Bizler her daim ümitvar kullar olmalıyız. Ümidimiz yalnızca Rabbimizde olmalı. Batıl batıldır ve tüm herkesi etkiler! Ufacık taşların topluma ne gibi zararı dokunur diye düşünmemek lazım çünkü kötülüğün küçüğü büyüğü olmaz, zamanla genişler. Elbette ki daha birçok putlaştırılmış düşünce ve inanış var. Sapkın olan bu putlaştırılmış şeylerden kendimizi ve çevremizi korumanın yolu Hakperest bir ilhamla Kuran-ı Kerim’i anlamaktan geçer. İslam bu konuda yardımcımız.
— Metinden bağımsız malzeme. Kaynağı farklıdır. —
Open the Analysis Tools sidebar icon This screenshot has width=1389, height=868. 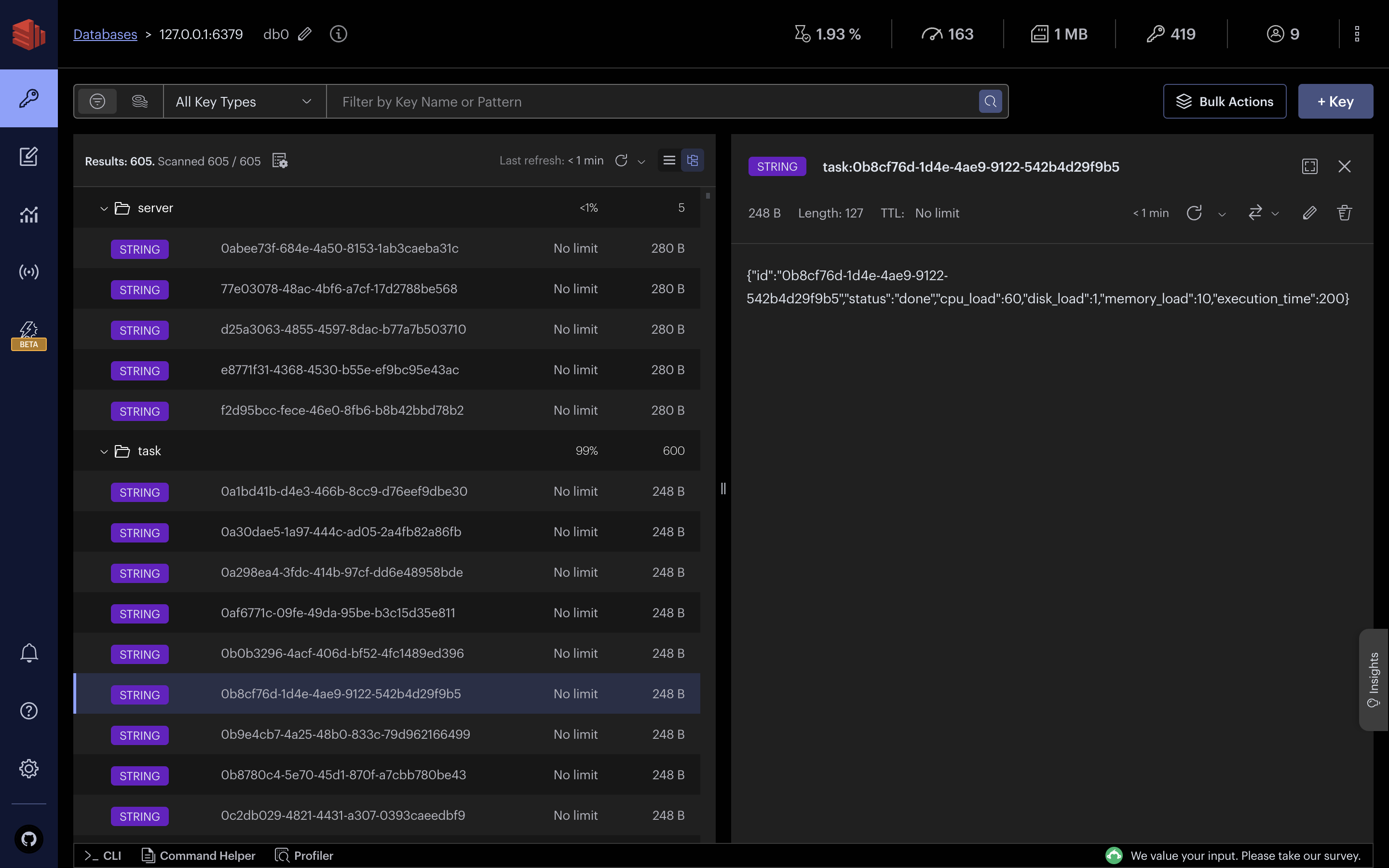29,214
Cahiliyye devri sadece Mekke’ye mahsus değil batılın olduğu her yerde vardır. Cahiliyye ve İslam mücadelesinde İslam taraftarı bir dava ile inancının önündeki putlara karşı yıkıcı ol! Hakkı savunan tek bir kişi yoksa sen varsın! İslam mücahidi olarak hakkı arama yolunu açan kişi sen ol, hak yolcuları; kalbinde iman ateşi olanlar sana yoldaş olacaktır. Yani anlatılmak istenen hak yolu kendiliğinde açılmaz o yolu Allah’ın izniyle bir İslam mücahidi açar!